Tornando invece in zona risotti, per realizzarlo prediligo l’utilizzo del Carnaroli o dell’Arborio, ce ne sono fra l’altro di ottima scelta anche di produzione toscana, in Maremma per l’esattezza. E con che cosa ce lo facciamo un risotto in un’estate un po’ bizzarra, decisamente piovosa, caldo umida? Beh, non tutto il male vien per nuocere, nei nostri boschi si possono trovare grazie a questa coincidenza climatica, i primi funghi, quindi ecco il menù del giorno.
Risotto ai finferli al profumo di nepitella
Ingredienti per 4 risate: 350 gr di riso carnaroli, 200 gr di finferli, un mazzetto di nepitella (sono pieni i prati in questo momento!), due spicchi d’aglio e uno scalogno, due cucchiai di olio e.v. d’oliva, una noce di burro, un bicchiere di vino bianco secco, sale e pepe nero – per il brodo vegetale, una costa di sedano, una carota, una cipolla piccola e un po’ di prezzemolo, sale.
Fate bollire circa un litro e mezzo di acqua con la costa di sedano, la carota, la cipolla e il prezzemolo, salate e lasciate sobbollire per una mezz’ora per fare il brodo vegetale che serve per la cottura del risotto.

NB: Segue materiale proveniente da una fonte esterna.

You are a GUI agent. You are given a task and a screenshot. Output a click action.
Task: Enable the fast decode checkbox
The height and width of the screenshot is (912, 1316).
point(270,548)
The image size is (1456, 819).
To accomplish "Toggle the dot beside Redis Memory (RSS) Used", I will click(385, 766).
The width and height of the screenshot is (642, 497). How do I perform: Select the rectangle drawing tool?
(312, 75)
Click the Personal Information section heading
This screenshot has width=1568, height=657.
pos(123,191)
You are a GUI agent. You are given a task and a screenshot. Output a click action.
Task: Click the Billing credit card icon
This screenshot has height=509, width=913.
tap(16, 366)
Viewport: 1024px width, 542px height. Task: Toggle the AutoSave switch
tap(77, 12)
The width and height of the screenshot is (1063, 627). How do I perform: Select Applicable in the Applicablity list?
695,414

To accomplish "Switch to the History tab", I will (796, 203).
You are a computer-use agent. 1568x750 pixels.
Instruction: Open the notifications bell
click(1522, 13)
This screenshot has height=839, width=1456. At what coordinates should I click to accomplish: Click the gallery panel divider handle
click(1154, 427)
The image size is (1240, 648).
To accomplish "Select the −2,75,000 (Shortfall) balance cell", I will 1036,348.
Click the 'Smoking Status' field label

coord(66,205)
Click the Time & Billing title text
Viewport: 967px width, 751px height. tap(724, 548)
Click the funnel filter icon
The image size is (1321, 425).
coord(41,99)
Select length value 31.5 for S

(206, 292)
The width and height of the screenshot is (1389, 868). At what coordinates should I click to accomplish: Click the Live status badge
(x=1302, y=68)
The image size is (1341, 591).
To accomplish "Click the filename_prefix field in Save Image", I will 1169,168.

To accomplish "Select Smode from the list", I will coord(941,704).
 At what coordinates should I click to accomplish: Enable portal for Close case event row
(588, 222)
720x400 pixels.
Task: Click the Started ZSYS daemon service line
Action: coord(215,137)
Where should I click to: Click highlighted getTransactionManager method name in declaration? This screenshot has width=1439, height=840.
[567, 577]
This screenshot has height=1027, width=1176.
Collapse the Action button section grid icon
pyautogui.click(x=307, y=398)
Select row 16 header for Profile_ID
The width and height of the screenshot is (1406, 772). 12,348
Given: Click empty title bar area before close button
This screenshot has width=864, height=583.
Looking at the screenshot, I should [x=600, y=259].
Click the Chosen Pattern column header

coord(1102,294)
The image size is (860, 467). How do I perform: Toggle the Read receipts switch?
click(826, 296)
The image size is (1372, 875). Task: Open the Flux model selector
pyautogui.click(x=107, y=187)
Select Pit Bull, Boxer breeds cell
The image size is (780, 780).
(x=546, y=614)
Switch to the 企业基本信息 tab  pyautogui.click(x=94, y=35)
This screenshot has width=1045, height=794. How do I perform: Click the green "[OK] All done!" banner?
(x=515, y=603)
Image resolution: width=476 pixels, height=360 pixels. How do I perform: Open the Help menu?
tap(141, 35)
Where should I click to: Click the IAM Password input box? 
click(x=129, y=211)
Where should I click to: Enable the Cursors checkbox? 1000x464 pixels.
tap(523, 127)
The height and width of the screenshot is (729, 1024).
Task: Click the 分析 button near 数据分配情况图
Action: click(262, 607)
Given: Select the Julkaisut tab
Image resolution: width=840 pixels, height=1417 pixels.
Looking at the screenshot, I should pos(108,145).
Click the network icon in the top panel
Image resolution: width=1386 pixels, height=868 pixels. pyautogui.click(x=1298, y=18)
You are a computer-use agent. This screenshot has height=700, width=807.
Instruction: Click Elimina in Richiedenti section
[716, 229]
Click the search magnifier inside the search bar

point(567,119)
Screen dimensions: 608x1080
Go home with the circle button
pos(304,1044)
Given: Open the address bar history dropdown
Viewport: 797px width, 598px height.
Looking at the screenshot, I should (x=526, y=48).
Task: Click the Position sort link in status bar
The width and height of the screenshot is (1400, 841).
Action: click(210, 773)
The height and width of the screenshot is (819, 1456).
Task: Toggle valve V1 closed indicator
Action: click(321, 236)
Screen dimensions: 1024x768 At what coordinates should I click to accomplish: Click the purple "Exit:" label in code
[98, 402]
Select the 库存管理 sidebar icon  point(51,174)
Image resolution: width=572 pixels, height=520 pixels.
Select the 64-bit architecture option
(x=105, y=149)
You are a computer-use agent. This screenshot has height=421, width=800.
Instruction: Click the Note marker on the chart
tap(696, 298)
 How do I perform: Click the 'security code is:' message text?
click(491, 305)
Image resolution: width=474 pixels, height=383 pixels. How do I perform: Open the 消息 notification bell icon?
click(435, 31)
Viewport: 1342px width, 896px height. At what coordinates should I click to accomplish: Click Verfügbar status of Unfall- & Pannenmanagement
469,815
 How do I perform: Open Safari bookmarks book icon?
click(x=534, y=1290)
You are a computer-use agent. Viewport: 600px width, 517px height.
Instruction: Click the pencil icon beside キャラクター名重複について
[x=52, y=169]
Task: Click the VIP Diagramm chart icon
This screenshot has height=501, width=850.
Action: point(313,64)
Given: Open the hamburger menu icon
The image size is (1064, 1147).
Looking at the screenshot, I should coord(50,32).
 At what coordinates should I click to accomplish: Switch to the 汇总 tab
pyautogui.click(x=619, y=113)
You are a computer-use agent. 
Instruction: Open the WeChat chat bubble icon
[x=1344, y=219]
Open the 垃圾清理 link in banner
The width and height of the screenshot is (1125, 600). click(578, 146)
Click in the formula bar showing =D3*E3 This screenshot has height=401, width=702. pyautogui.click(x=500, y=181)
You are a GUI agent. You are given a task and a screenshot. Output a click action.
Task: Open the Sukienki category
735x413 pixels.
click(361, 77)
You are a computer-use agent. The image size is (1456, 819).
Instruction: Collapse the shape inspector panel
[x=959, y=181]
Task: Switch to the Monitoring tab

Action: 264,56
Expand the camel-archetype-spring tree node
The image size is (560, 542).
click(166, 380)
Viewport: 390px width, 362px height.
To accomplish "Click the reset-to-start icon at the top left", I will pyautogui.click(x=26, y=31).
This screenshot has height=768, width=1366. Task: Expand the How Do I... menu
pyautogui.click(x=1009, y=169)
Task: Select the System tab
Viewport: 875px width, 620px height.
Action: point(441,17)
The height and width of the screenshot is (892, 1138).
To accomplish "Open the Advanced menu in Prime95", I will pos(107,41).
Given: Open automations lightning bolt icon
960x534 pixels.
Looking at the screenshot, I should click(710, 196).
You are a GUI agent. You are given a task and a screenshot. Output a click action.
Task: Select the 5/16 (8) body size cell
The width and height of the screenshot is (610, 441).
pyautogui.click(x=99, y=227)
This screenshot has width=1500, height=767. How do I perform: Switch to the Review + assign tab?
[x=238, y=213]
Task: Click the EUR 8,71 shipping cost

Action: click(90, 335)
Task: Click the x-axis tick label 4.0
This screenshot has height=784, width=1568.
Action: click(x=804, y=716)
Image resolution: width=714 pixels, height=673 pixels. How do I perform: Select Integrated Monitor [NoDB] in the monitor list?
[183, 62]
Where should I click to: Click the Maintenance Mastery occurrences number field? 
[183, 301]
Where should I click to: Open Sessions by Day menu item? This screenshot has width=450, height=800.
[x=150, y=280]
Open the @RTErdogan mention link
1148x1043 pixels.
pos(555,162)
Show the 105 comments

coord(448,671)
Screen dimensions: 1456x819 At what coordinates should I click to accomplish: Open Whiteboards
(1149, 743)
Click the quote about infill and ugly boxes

Pulite i finferli, se li avete trovati voi saranno un po’ terrosi. Tagliate la parte finale del gambo e con un pennello spazzolateli delicatamente sopra e sotto per portar via il terriccio attaccato, quindi tagliateli a fettine lasciando interi quelli piccoli. Fate un trito di aglio e scalogno e in una casseruola fateli imbiondire nell’olio d’oliva, quindi unite il riso e fatelo leggermente tostare a fuoco vivace per 2 minuti. Quindi versate il vino, fatelo sfumare e iniziate a versare due o tre ramaioli di brodo bollente (che deve stare sulla fiamma a sobbollire) per iniziare la cottura; aggiungete a questo punto anche i finferli e le foglioline di nepitella. Andate avanti così nella cottura aggiungendo brodo vegetale via via che il riso lo asciuga fino a quando il riso è al dente; quindi spegnete la fiamma, mantecatelo con la noce di burro, macinate sopra un po’ di pepe nero e copritelo per 2-3 minuti prima di servirlo nei piatti di portata. Come sapete con i funghi non si scherza, ma di vantaggio c’è che i finferli si distinguono molto bene da altre specie e soprattutto non ci sono funghi simili a loro ma velenosi.
In ogni caso, affinché il riso non vada in pianto, siate sicuri che siano davvero finferli!